C99 explicitly doesn't define the behavior of signaling NaNs, even in
the optional Annex F (IEC 60559 floating-point arithmetic). The
isnan() function presumably tests for a quiet NaN. As jacob points
out, invoking ``isnan(x)'' if x is a signalling NaN has to evalute x
first, which could result in a trap.

In effect, signalling NaNs are just trap representations.

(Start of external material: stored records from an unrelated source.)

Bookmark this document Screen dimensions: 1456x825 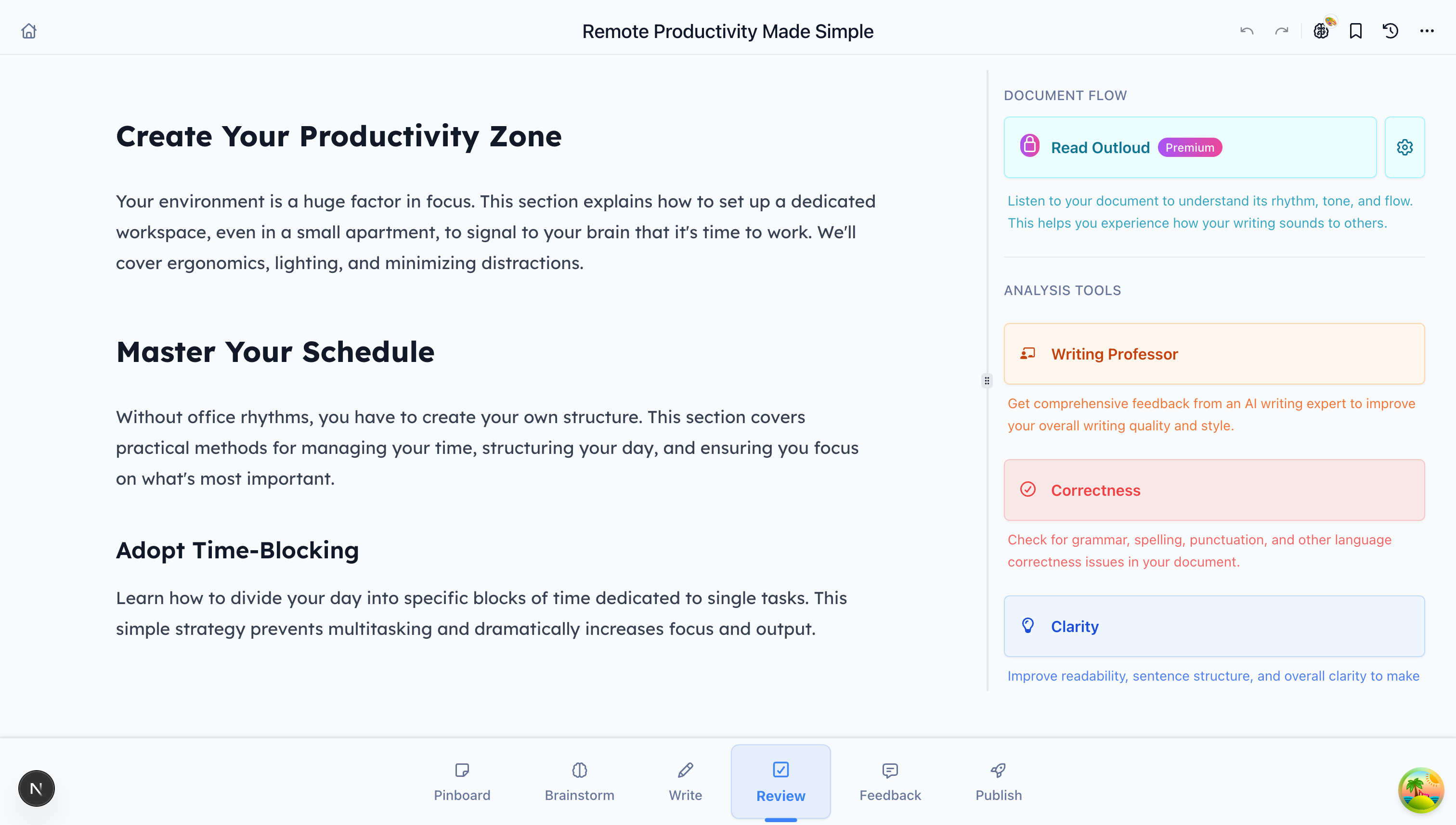point(1355,31)
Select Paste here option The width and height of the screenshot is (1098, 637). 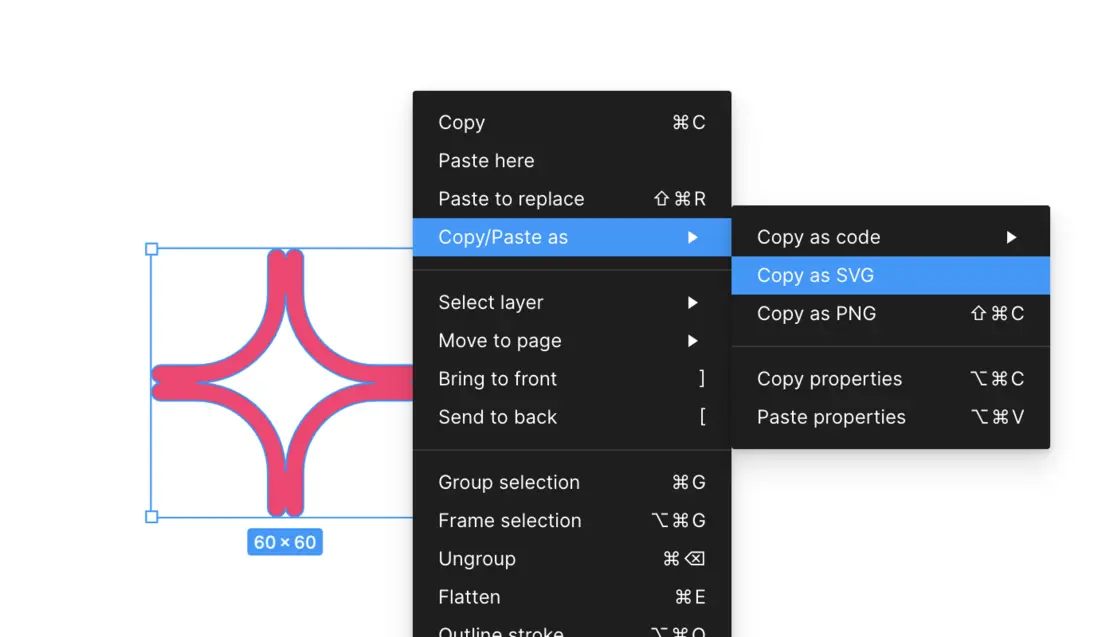(486, 161)
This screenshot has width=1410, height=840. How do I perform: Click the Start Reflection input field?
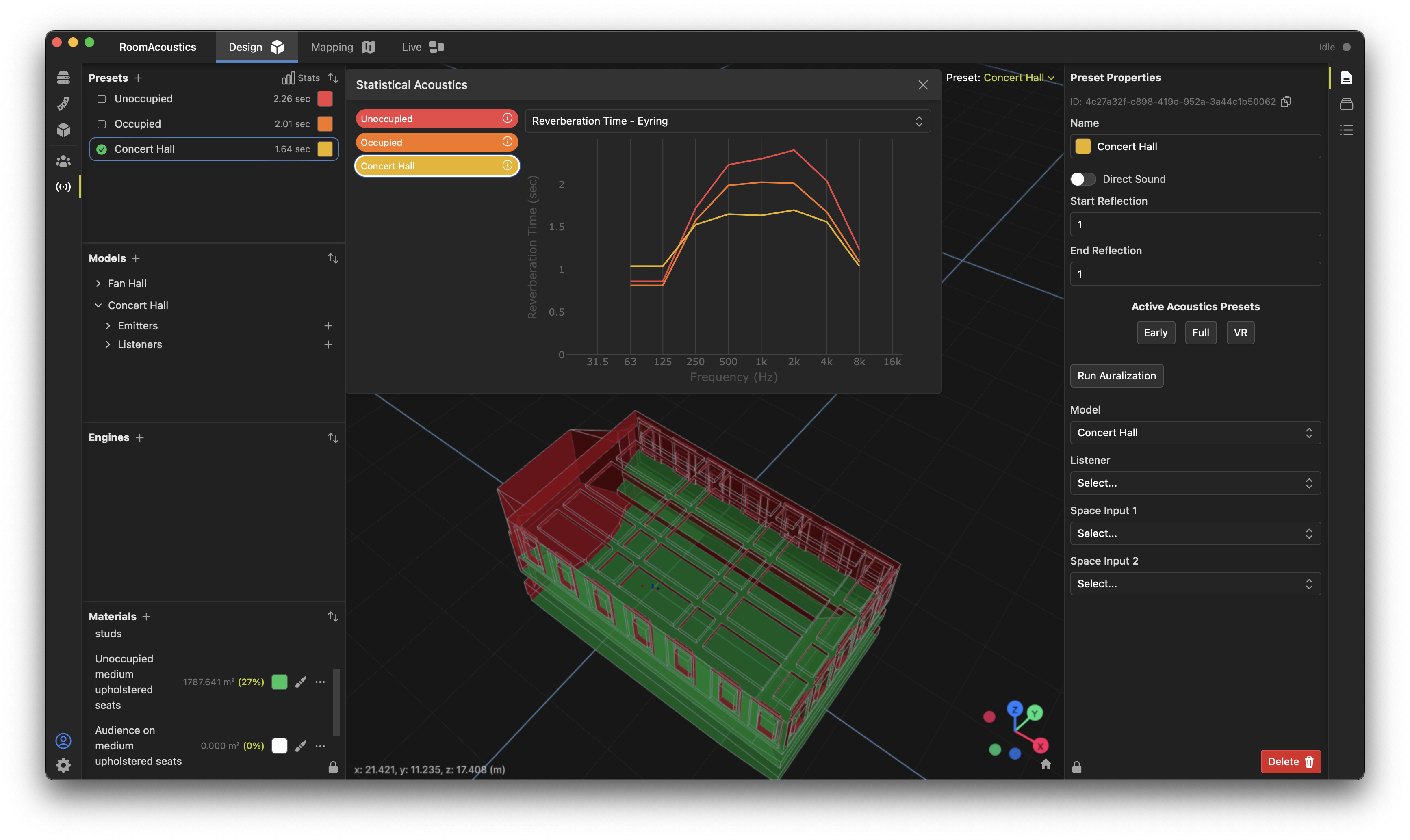pos(1195,223)
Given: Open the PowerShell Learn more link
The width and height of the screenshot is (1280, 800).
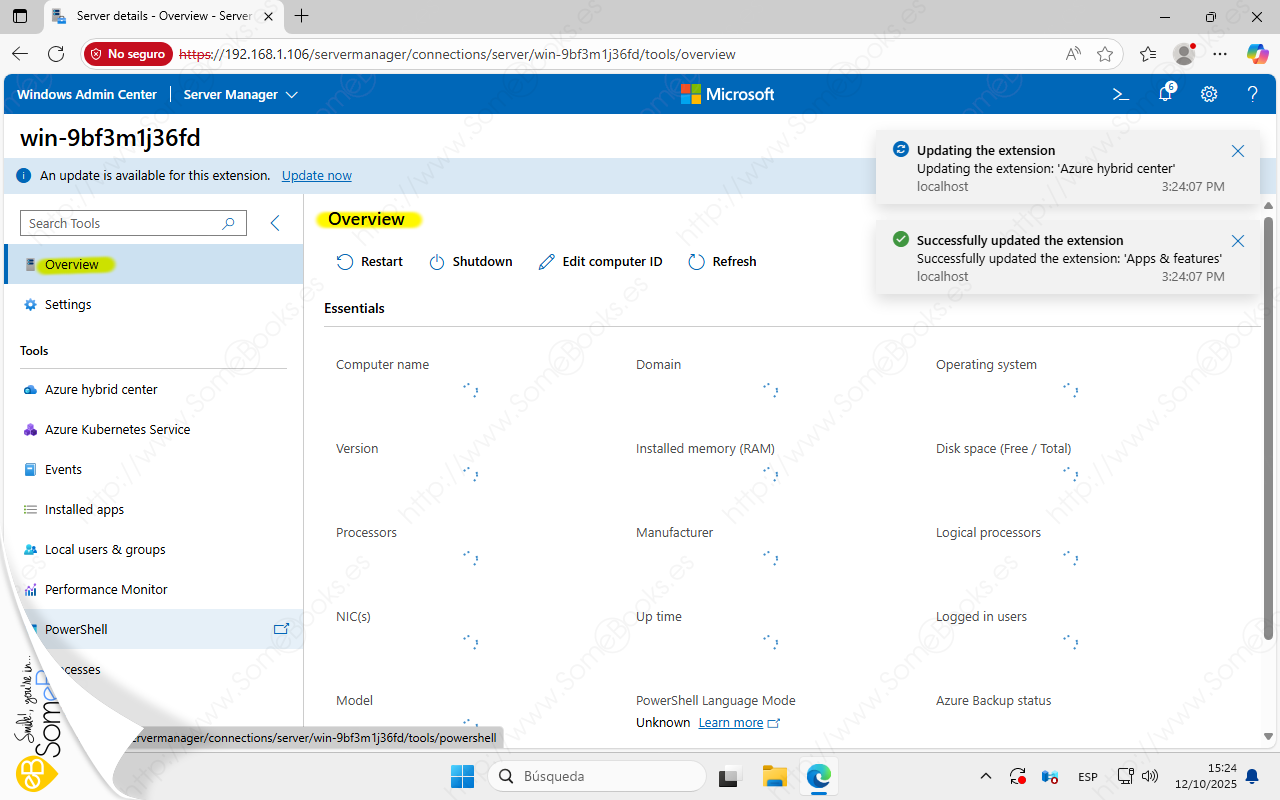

Note that the language could have provided, and an implementation can
provide, a function that tests for signalling NaNs:

int is_signalling_nan(double *x);

It could, for example, convert the double* argument to unsigned char*
and examine the representation, using system-specific knowledge of
what a signalling NaN looks like. As long as it doesn't access the
value *as floating-point*, it won't invoke UB. (Either this would
have to be a macro, probably using ``sizeof *x'' to determine what
type it points to, or there would have to be versions for float,
double, and long double.)

 

[istillshine]

I got the following message when I compiled my program using "gcc -
Wall -c -ansi -pedantic"

tr.c:1246: warning: implicit declaration of function `isnan'

min.o(.text+0x36d):minimize.c: undefined reference to `isinf'

It seemed isnan() is not there by default. And, how to determine if a
number is infinite (negative or positive)?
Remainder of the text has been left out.